*** Task inputs Section Begins ***

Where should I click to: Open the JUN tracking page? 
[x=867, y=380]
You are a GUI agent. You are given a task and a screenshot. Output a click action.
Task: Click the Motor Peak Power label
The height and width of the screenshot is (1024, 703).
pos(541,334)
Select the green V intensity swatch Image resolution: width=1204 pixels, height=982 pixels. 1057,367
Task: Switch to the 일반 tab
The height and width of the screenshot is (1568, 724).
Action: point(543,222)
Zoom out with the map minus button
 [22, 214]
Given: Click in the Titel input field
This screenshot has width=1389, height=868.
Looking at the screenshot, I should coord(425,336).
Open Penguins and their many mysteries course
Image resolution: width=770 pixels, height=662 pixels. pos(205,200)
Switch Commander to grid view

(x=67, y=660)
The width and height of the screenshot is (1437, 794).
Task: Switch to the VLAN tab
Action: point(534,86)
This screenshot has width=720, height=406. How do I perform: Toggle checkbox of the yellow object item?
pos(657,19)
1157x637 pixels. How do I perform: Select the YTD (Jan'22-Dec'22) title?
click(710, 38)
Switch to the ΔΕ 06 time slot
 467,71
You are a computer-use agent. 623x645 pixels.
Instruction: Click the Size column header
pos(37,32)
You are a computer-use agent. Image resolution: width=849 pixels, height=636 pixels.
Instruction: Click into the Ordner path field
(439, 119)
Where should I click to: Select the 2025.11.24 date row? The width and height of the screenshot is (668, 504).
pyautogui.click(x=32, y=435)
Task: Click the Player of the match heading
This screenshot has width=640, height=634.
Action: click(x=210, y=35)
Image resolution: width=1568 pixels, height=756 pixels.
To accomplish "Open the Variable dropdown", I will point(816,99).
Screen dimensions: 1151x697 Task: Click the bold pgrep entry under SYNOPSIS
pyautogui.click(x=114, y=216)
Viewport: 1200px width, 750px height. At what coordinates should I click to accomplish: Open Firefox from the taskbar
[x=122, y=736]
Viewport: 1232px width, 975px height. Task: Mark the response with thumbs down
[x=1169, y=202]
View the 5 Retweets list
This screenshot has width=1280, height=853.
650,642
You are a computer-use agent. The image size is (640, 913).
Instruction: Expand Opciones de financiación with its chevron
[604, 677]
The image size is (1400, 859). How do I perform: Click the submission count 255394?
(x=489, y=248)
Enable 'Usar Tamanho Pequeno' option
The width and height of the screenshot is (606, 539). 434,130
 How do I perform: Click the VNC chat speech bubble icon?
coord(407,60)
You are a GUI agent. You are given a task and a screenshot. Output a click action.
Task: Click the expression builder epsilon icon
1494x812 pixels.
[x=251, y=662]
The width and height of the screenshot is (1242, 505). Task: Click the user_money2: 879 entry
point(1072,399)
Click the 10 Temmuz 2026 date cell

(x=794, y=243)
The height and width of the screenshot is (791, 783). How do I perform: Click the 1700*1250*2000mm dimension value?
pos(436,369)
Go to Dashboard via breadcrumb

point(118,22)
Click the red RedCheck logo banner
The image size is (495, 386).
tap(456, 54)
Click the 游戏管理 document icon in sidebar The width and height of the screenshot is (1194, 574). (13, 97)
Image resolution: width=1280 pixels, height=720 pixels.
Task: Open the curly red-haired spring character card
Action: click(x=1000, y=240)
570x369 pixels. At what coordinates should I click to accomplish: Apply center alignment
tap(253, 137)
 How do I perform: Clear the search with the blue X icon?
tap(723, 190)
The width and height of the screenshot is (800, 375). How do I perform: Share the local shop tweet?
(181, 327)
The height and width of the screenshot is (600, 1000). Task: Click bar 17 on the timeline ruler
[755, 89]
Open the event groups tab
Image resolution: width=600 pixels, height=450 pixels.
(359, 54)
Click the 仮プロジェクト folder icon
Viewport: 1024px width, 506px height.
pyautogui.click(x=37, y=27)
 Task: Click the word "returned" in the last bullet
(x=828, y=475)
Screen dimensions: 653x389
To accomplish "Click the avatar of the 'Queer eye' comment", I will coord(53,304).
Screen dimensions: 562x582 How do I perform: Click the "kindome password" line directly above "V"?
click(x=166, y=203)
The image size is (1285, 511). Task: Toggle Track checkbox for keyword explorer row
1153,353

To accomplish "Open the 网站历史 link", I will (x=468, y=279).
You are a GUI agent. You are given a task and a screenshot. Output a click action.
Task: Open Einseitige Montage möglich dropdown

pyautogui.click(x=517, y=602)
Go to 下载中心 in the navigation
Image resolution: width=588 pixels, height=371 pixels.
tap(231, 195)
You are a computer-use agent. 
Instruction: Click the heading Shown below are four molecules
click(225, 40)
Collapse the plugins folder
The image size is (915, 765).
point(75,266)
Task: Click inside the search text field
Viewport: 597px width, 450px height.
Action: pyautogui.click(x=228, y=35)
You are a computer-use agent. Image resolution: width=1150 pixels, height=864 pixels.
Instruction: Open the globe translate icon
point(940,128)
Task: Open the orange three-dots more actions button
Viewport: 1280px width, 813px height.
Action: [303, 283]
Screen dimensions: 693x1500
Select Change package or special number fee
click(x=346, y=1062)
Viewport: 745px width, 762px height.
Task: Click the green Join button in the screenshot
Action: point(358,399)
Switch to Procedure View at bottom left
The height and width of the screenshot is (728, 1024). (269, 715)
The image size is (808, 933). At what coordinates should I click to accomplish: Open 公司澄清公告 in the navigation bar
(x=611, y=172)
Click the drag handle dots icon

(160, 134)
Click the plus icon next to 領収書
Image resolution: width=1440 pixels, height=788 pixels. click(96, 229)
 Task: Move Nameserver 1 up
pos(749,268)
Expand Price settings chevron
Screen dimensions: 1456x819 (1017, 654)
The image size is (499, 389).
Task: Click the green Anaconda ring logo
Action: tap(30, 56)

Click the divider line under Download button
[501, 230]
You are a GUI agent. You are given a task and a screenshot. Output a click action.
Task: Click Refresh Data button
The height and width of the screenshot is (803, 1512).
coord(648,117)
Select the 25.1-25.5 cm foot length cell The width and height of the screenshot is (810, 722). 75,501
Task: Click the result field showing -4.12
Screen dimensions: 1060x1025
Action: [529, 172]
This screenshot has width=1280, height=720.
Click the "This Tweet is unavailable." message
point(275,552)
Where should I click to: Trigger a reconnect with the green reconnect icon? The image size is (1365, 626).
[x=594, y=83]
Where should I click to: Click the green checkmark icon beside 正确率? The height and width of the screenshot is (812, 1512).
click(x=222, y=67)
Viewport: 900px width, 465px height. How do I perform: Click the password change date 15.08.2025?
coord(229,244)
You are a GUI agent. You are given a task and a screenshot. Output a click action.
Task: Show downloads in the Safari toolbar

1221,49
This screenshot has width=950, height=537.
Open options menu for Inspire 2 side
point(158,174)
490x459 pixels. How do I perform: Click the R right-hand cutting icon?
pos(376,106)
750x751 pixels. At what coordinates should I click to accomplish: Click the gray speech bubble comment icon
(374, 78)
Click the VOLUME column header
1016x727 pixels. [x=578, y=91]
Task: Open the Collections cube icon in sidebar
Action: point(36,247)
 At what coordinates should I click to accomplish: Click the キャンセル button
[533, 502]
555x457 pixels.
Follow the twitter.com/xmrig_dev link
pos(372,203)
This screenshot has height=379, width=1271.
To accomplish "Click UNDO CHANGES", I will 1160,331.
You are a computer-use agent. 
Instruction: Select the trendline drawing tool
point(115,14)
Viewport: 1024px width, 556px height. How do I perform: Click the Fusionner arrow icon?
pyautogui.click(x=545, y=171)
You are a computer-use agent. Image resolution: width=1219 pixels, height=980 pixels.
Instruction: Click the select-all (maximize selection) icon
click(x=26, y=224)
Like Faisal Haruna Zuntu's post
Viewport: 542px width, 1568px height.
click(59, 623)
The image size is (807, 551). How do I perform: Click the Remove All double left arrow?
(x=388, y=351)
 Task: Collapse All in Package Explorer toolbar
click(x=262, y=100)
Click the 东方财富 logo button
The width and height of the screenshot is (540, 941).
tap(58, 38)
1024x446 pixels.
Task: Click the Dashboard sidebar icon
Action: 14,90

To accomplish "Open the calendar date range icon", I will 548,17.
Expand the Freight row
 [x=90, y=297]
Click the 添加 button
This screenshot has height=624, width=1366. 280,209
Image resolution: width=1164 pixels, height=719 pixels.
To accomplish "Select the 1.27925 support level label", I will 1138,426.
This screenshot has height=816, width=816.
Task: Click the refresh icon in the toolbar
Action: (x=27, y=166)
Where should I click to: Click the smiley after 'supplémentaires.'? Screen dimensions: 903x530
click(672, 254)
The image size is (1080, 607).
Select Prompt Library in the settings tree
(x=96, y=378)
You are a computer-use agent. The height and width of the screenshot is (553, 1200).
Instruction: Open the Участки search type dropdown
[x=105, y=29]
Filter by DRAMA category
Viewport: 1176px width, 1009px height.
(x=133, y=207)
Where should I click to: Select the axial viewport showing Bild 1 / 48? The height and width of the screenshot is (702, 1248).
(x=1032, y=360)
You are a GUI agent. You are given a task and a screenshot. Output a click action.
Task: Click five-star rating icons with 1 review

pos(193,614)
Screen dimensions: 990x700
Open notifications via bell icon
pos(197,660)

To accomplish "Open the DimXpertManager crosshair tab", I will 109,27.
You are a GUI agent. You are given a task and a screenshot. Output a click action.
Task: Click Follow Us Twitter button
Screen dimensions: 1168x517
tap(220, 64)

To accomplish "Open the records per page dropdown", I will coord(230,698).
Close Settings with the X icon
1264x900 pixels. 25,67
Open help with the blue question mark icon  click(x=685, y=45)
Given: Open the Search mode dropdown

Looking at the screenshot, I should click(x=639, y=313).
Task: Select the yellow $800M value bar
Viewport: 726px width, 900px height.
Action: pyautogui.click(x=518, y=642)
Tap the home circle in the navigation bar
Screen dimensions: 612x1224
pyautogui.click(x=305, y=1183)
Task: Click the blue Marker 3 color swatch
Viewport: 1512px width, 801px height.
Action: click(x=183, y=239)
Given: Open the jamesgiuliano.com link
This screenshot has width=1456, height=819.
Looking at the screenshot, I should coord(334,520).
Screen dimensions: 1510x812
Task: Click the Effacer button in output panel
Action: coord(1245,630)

*** Task inputs Section Ends ***

▶ Your instructions
Search the entries above for lines holding the string "folder", then report only how many there are.

▶ Task response
2